It is true that Snap relies on the younger generations: according to CEO Evan Spiegel, Snapchat reaches 90% of 13–24-year-olds and 75% of 13–34-year-olds in the United States.
Relying on that audience to stick around would be a bad business decision, but there is also no reason to believe they would flee anytime soon. Snapchat offers an experience no other app does. Even with other social media sites such as Facebook, Instagram, and even LinkedIn copy-and-pasting Snapchat’s “Story” feature, the camera app still gives its user base the most seamless way of contacting friends.
Social media apps aim to have “stickiness,” which is another way of saying they want to keep people on the app so the ads have more reach. Snapchat’s featured stories do help keep users around, but for the most part, it’s tough to keep users on the app for too long.
Unlike the other apps, though, this actually helps Snapchat.
One of Snapchat’s most unique traits is that Snaps disappear. Stories are only around for 24 hours and individual snaps go away once they are opened once (but can be replayed). The app doesn’t offer the overwhelming clutter of content that apps like Facebook, Twitter, and Instagram do.

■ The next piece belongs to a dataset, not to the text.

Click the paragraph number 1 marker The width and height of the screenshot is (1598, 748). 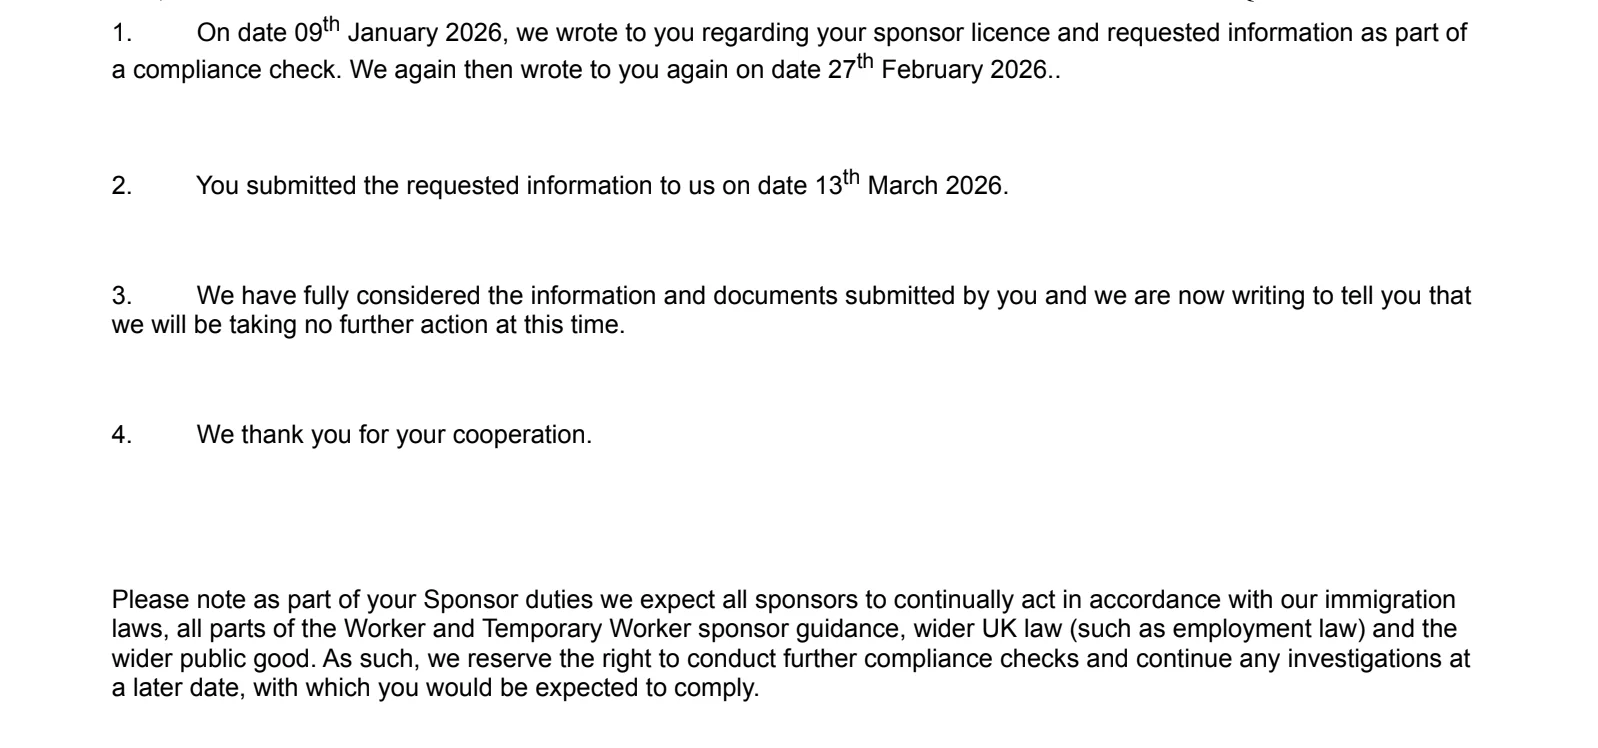click(121, 33)
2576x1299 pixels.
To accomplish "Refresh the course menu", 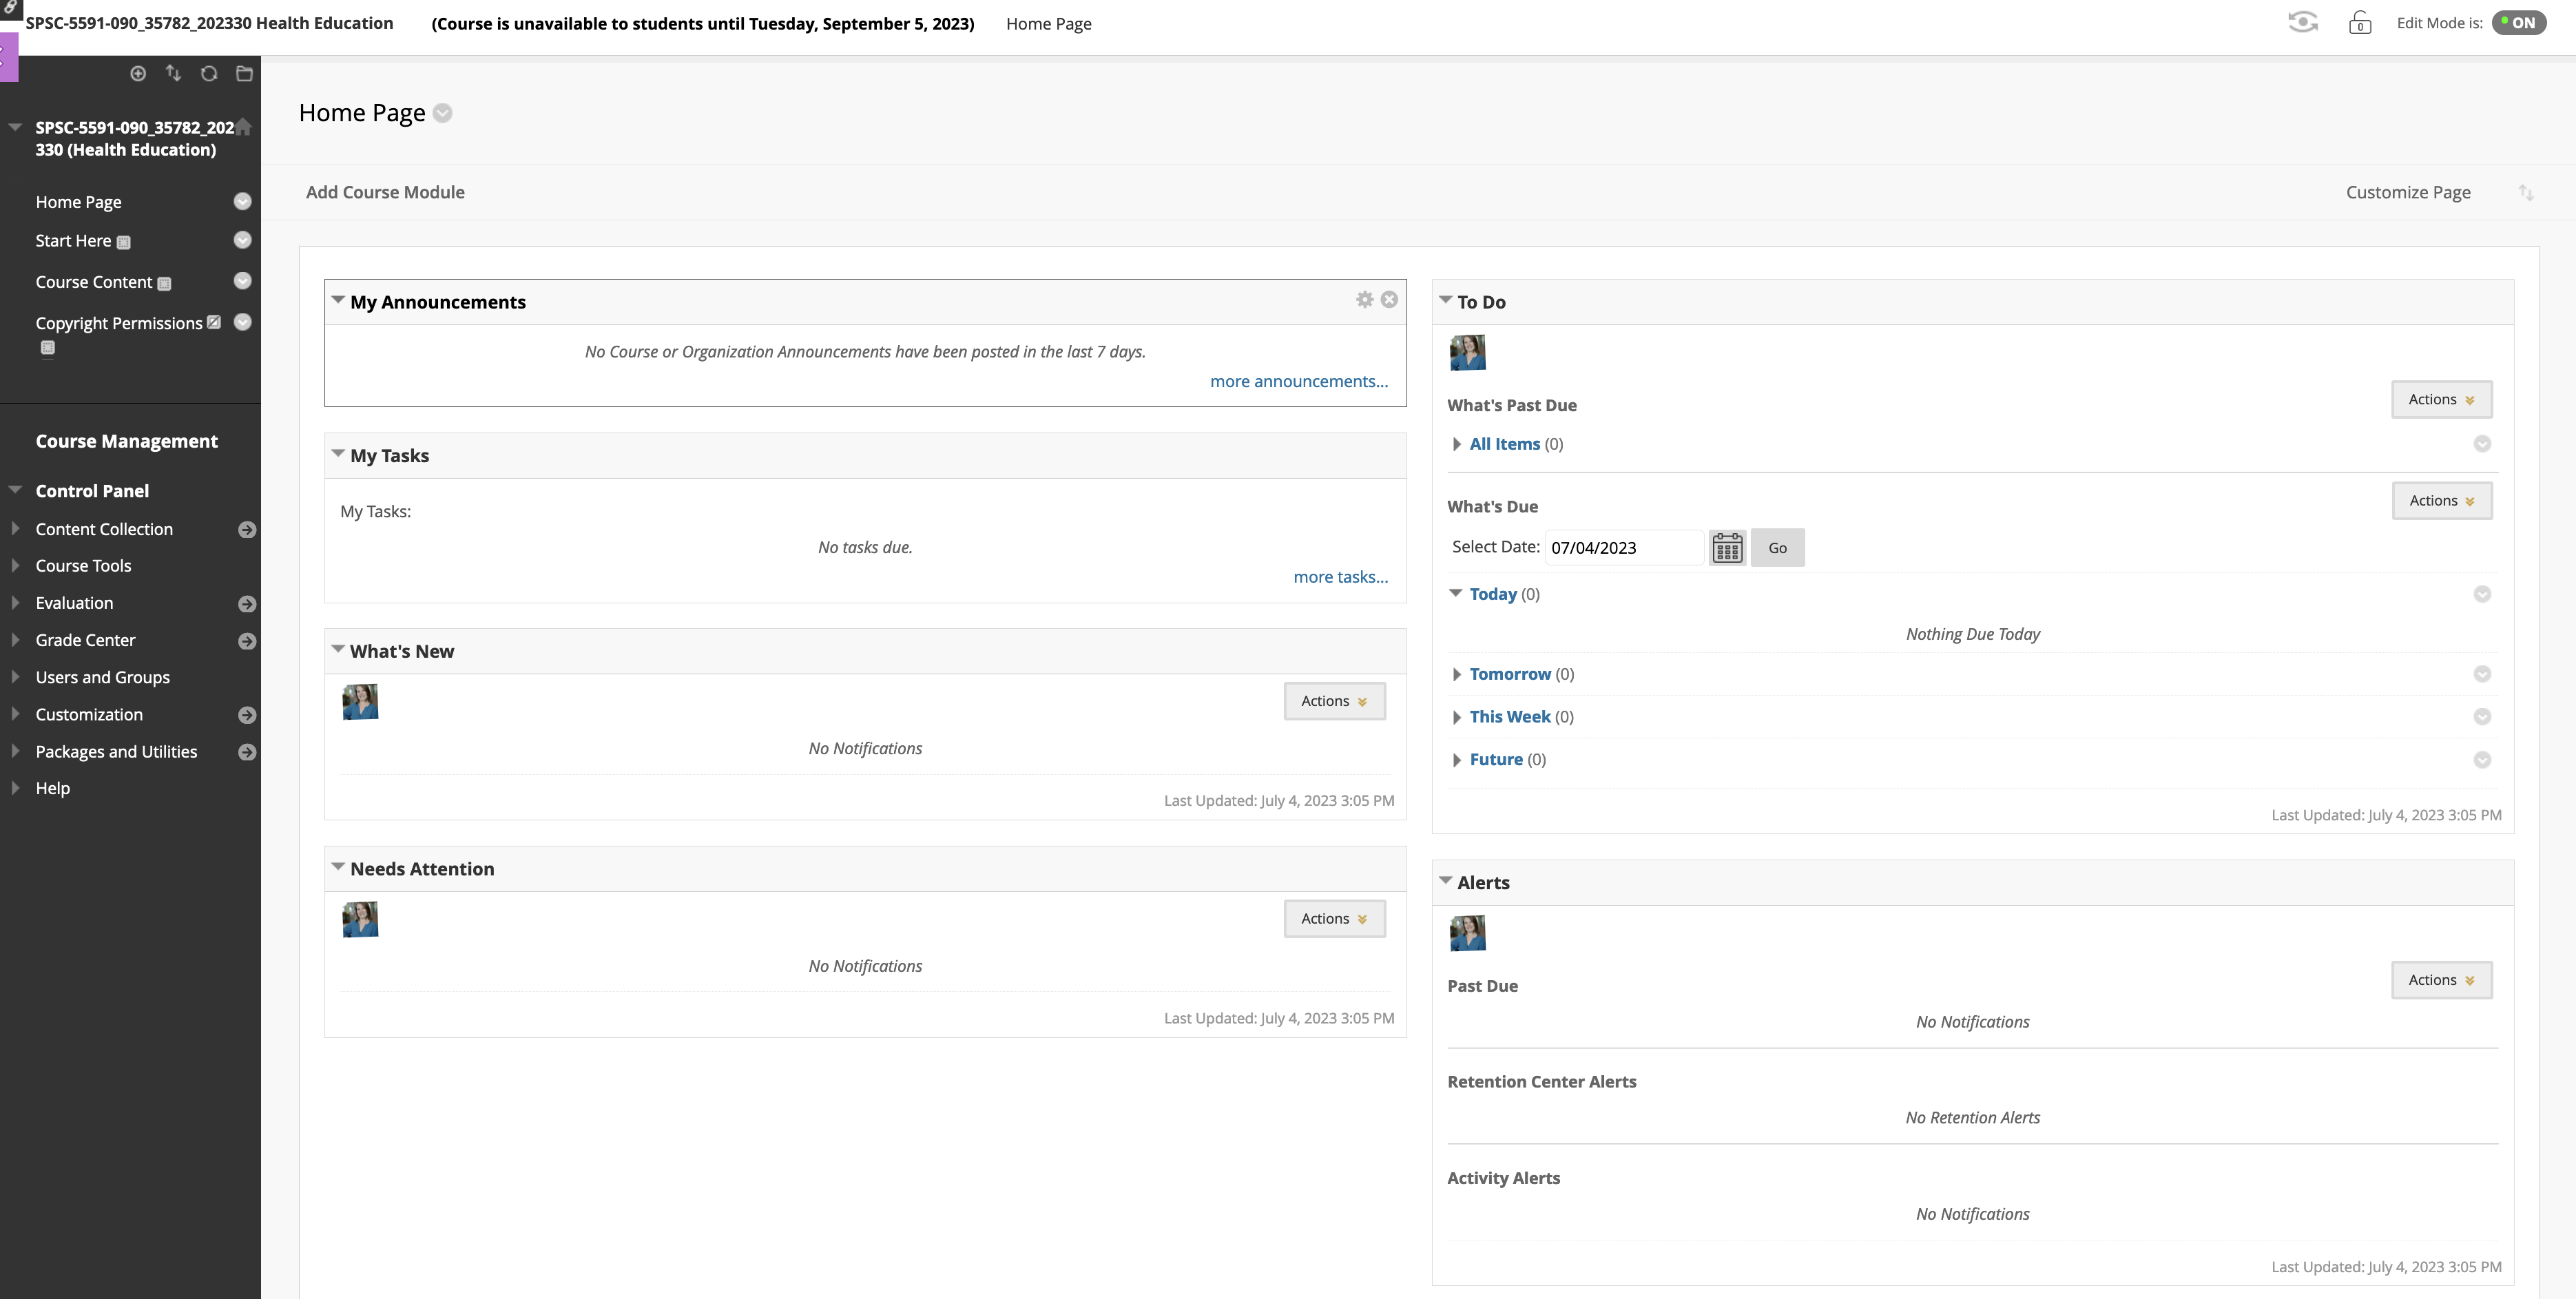I will [x=209, y=73].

Thus far, this lack of stickiness hasn’t scared any advertisers away, as Snap’s revenue jump would suggest. Advertisers know that, aside from TikTok, Snapchat is the best way to reach young people on the internet.
While Snap has a captivated audience of users that continues to grow, it also continues to spend, keeping it unprofitable. The company hopes to improve daily active users by another 3% in the next quarter with an increase in expenses pared with it.

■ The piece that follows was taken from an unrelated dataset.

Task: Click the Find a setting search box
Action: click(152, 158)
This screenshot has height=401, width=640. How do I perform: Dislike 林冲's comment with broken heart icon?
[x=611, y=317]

A bet on Snapchat’s user and advertising revenue growth may pay off in the long-term. The world’s 18–34 market, particularly in North America, is using Snapchat. They are communicating with friends and keeping up with the app’s featured stories. At some point during their time spent on the app, they are consuming ads.
Snap, which has been monetizing its platform since 2015, still has a long way to go before reaching the levels of Facebook, an advertising social media giant. The good news for Snap is that Facebook also relies heavily on advertising, making up about 98% of its quarterly revenue — in line with where Snap is now.
Facebook had 1.8 billion daily active users in its last quarterly report and $18.3 billion in revenue, however — $10.17 dollars per daily active user. Even with over 1,000 companies withdrawing ad placements on the platform this year, some of which moved their money to Snapchat, the company has still seen advertising revenues rise year-over-year.
Facebook actually became even more profitable when the younger generation fled and the older generation took over. This may not be a replicable recipe for success should a new social media wave steal the youth from Snapchat. But it does show that a revolving door of user demographics doesn’t guarantee a financial demise. It may even open a more profitable door.
Profitability will matter down the line for Snap. For now, though, a continued rise in daily active users and revenue will suffice. If it can continue this pace in upcoming quarters, Snap will creep closer and closer to “sure thing” status.